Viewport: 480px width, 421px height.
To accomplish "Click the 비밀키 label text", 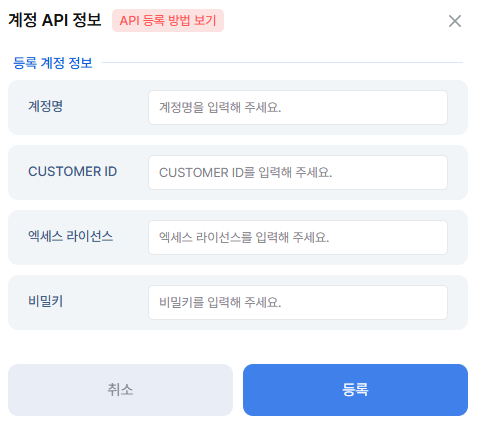I will click(46, 301).
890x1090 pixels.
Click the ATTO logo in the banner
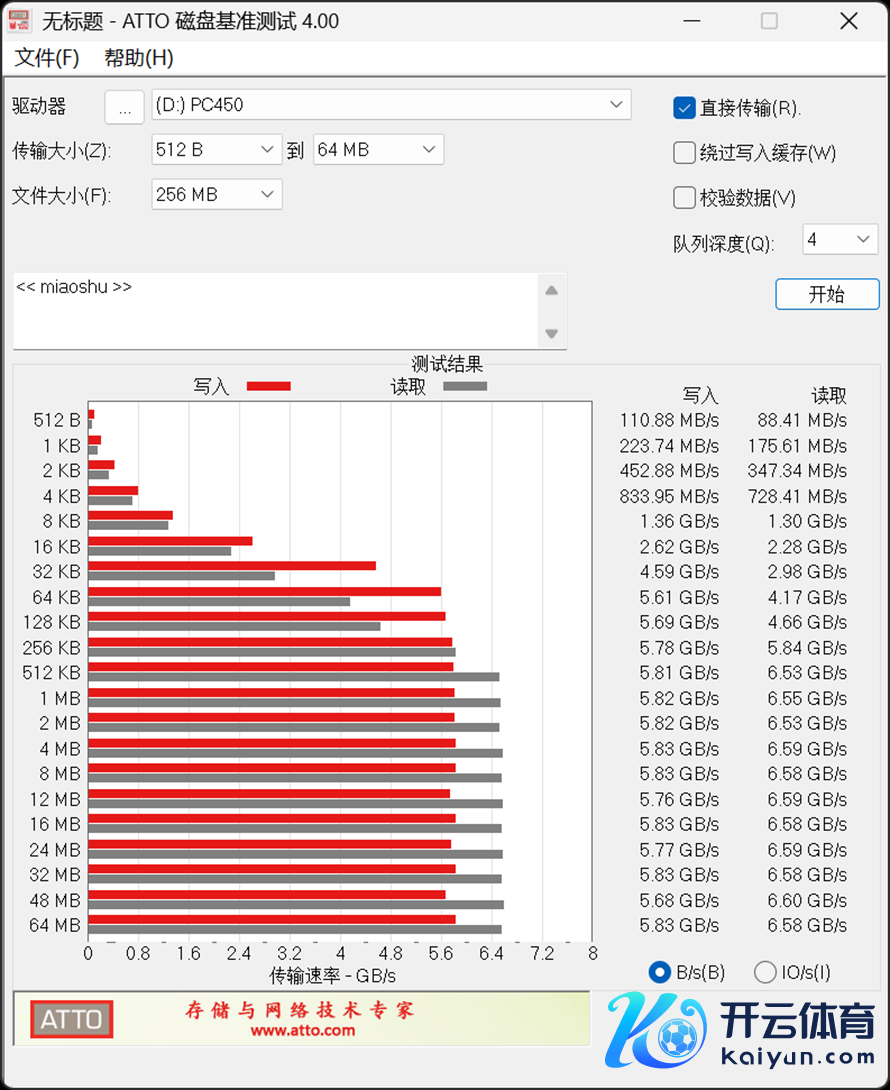pyautogui.click(x=71, y=1019)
== == ==
*PROBLEM DETAILS*. What do the lines above say from the line containing "890x1090 pixels." through the last line? Quote them exactly, both ends included, and leave out the pictures.

*EXERCISE RESPONSE*.
890x1090 pixels.
Click the ATTO logo in the banner
pyautogui.click(x=71, y=1019)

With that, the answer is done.